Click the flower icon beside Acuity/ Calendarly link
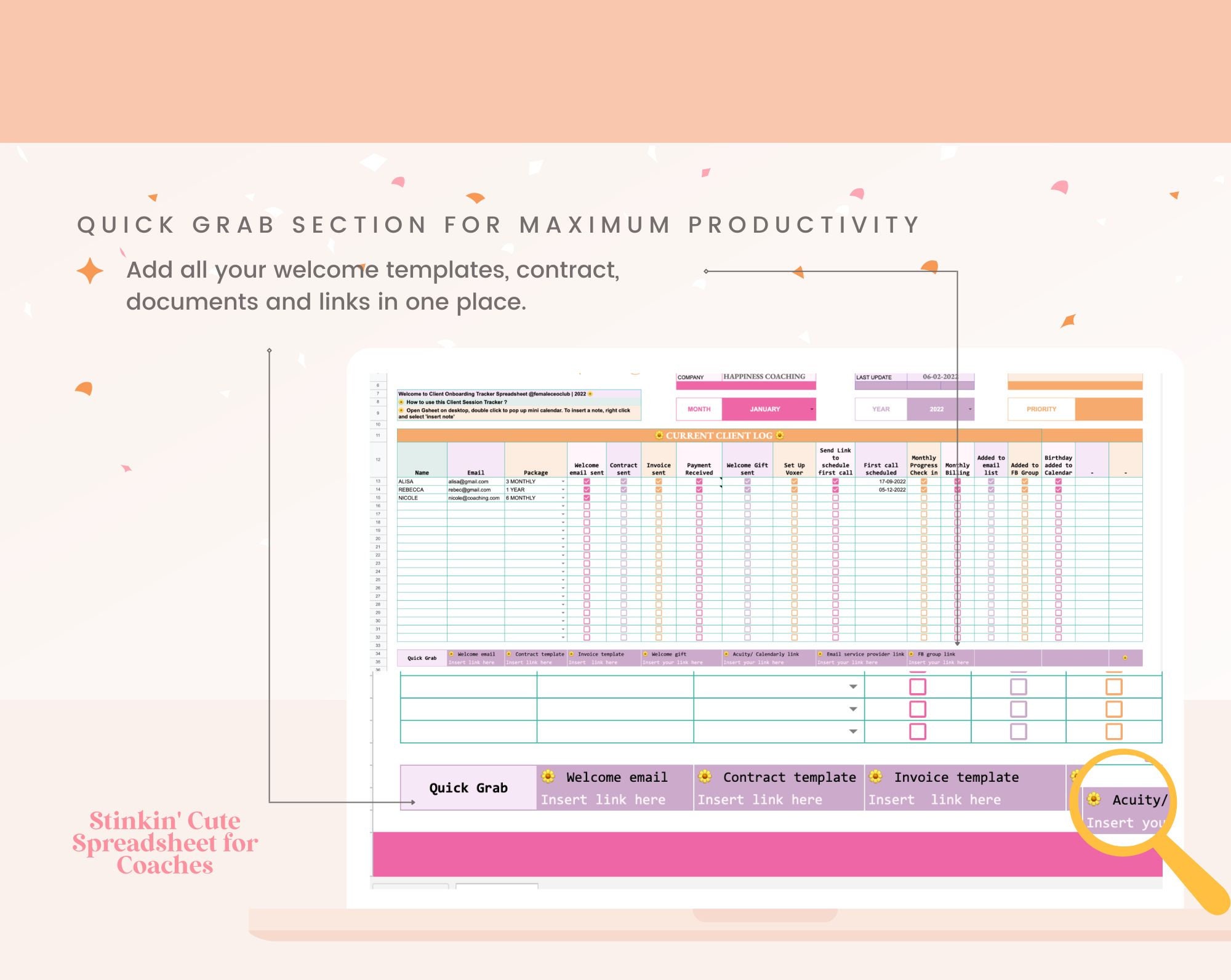The height and width of the screenshot is (980, 1231). (x=726, y=654)
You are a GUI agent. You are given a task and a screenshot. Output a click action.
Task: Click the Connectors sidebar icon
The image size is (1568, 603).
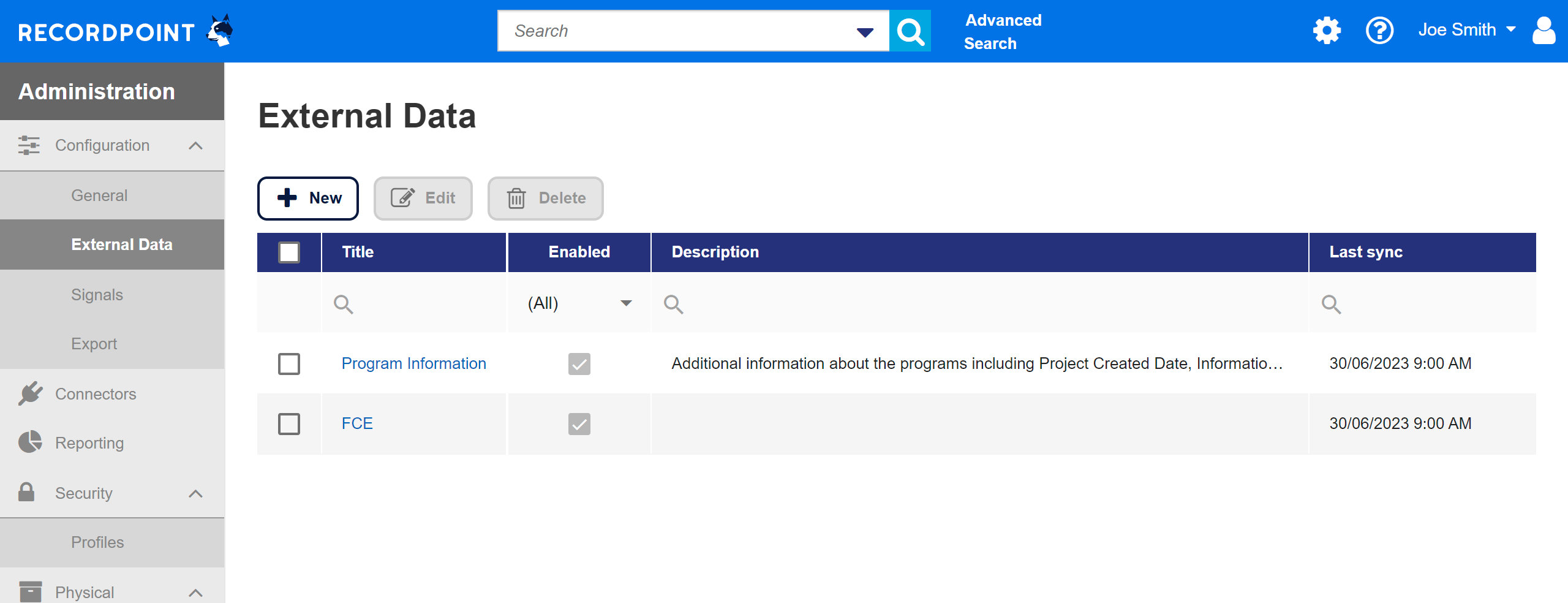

[Exercise details]
None of the pictures should appear; the rest of the entries must be reproduced exactly.

[Output of the exercise]
Click the flower icon beside Acuity/ Calendarly link
The height and width of the screenshot is (980, 1231). (x=726, y=654)
You are a GUI agent. You are given a task and a screenshot. Output a click action.
Task: Click the Connectors sidebar icon
The image size is (1568, 603).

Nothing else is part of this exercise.